**Exercise details**.
When the string "Follow" is part of a line in the data below, report the whole line.

[Records from a data collection]
------------------------

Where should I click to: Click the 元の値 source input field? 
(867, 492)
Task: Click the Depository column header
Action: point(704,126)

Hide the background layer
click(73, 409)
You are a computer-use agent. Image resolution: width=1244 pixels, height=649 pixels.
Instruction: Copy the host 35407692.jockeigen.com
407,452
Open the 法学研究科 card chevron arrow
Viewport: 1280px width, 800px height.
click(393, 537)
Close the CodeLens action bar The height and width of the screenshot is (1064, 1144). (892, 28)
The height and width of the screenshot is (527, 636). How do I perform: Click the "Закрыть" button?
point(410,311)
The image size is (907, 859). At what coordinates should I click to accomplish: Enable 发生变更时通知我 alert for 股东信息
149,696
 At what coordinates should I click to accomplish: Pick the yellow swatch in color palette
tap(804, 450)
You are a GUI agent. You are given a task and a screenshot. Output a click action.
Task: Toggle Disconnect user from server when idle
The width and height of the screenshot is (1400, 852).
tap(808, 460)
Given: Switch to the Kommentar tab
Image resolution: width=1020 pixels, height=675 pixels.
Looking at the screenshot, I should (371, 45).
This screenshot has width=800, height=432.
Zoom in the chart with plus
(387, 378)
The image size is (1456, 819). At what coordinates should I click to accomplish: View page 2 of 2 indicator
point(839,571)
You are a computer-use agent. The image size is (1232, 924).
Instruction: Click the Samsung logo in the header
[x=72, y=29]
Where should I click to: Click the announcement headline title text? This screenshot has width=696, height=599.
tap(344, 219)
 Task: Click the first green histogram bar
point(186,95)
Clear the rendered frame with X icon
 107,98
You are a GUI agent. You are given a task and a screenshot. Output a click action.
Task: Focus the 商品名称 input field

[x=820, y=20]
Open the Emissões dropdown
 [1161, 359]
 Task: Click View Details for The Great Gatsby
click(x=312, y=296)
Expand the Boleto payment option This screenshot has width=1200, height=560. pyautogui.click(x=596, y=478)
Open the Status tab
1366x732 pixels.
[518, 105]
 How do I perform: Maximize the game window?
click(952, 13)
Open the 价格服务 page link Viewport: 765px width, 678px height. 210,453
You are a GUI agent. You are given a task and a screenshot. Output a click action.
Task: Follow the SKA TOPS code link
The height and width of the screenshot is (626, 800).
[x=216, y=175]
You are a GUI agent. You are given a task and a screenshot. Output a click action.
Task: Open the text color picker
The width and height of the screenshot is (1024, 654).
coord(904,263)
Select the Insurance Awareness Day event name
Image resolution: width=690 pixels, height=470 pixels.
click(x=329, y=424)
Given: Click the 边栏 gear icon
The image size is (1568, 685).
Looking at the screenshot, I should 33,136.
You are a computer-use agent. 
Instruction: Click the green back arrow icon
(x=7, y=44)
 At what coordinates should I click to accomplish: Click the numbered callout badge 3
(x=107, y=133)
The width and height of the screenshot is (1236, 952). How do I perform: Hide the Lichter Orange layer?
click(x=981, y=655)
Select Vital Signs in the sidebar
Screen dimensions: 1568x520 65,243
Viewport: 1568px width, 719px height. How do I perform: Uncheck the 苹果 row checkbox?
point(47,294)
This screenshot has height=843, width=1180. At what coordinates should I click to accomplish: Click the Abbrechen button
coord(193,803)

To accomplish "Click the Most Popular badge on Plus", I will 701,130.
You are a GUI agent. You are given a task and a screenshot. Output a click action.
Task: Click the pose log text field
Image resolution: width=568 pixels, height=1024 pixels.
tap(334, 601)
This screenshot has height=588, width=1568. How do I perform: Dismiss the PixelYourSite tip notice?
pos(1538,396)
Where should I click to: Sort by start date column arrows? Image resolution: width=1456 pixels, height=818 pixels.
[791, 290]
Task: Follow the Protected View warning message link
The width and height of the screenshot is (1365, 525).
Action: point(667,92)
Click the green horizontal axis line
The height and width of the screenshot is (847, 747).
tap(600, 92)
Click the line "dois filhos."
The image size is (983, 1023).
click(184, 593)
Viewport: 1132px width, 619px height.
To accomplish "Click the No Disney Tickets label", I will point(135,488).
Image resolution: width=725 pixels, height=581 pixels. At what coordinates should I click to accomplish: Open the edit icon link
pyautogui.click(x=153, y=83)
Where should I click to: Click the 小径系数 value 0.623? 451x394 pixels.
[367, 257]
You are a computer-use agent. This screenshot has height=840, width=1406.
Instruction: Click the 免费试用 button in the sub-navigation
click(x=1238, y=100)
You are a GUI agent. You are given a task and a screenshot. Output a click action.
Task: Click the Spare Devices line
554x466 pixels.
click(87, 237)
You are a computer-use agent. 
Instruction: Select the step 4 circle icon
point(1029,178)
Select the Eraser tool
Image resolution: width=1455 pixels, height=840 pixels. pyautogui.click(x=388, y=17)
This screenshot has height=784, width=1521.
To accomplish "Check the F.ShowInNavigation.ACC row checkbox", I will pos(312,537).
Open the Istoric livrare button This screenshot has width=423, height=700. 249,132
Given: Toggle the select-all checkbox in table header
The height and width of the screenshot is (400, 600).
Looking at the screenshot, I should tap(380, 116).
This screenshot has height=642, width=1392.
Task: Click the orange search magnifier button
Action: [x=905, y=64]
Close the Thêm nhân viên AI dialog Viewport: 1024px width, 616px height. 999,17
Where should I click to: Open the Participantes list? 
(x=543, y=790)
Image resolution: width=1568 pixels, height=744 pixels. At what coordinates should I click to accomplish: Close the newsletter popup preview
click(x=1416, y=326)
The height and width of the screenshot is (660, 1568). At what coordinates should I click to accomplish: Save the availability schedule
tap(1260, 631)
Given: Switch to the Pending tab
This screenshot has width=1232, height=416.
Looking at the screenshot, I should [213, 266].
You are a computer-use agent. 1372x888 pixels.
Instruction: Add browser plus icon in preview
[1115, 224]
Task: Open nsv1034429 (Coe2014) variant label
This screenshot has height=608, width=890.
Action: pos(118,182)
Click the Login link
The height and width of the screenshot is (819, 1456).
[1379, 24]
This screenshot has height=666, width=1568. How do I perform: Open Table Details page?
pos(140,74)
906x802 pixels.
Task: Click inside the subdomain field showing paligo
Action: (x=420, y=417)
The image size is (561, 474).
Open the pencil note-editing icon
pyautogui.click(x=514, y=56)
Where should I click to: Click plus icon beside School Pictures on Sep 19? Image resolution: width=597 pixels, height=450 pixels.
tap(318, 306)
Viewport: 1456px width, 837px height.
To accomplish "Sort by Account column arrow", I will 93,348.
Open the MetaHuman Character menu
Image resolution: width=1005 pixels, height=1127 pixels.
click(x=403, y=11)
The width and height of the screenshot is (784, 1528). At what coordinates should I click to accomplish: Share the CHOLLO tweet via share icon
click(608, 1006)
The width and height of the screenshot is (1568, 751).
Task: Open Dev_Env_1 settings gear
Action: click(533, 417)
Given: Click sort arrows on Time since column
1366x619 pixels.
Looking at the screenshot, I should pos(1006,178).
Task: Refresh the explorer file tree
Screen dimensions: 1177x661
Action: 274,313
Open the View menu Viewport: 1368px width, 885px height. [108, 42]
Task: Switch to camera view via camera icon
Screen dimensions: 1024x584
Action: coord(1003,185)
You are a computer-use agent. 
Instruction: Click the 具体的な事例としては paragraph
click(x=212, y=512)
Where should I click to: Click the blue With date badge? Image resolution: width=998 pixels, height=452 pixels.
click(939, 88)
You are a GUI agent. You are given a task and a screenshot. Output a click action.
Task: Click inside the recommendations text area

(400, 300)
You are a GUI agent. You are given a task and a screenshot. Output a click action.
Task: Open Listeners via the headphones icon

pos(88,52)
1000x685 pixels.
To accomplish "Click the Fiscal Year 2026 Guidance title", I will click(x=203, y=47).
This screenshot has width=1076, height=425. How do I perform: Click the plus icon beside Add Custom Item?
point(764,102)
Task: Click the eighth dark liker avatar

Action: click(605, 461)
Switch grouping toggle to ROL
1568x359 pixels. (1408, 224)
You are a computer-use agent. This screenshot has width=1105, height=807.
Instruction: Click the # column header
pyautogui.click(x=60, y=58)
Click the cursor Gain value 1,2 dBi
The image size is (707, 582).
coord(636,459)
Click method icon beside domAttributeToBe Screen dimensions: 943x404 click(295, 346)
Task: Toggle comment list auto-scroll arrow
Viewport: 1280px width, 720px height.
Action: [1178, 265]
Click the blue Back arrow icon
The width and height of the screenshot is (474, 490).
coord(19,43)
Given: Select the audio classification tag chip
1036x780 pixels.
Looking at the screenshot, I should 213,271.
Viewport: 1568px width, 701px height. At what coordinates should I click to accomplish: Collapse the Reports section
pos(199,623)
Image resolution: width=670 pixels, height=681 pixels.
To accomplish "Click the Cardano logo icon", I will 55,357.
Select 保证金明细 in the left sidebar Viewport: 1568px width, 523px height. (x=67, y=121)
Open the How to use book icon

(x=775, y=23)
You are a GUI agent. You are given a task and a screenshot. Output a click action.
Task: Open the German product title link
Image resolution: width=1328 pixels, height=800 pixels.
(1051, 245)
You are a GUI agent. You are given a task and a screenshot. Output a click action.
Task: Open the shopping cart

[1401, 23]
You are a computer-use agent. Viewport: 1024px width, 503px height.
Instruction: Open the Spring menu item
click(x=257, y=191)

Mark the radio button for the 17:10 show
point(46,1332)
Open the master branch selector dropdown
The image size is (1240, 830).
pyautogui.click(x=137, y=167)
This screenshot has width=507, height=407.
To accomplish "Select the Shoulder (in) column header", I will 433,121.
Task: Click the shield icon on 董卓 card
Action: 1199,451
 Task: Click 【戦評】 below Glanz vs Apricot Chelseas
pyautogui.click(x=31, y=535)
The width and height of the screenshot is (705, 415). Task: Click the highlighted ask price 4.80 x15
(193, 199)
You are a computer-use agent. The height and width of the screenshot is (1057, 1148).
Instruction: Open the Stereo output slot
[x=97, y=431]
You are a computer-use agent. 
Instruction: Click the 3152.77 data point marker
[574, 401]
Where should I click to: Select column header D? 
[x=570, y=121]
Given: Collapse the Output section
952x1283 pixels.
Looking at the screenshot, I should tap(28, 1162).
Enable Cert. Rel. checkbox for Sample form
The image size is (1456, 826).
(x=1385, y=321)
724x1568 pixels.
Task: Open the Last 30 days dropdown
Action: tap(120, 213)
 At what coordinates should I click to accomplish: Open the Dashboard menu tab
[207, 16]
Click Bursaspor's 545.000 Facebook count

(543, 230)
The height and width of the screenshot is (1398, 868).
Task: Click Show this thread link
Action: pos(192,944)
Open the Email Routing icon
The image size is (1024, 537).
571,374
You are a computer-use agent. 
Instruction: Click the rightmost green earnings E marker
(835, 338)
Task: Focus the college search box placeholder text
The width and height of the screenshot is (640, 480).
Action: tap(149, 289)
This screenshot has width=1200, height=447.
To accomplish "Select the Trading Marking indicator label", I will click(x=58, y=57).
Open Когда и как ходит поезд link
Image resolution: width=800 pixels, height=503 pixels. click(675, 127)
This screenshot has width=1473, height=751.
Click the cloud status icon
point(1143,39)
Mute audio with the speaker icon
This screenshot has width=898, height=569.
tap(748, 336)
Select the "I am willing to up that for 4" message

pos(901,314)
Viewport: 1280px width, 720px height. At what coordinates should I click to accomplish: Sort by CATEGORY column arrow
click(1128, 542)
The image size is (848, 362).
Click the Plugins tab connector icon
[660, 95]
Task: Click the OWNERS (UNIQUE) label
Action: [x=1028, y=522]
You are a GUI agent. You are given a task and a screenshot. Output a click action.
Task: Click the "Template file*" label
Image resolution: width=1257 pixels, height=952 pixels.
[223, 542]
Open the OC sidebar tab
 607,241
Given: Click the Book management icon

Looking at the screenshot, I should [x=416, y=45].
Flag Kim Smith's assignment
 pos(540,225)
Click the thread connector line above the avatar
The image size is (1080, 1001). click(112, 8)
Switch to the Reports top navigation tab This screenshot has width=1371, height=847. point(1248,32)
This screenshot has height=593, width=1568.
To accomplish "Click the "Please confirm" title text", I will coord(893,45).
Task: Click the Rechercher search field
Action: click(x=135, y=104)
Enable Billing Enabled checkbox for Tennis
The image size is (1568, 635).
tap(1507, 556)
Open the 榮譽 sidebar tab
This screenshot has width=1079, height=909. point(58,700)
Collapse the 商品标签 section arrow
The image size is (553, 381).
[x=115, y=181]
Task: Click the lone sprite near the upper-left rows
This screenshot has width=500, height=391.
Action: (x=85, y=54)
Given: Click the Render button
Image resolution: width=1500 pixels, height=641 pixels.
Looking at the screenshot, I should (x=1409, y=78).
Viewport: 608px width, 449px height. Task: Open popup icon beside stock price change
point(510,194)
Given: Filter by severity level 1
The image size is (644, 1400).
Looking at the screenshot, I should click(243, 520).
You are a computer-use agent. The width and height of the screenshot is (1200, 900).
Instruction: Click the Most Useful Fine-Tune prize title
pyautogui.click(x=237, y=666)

------------------------

**Answer for this exercise**.
Task: Follow the SKA TOPS code link
Task: Follow the Protected View warning message link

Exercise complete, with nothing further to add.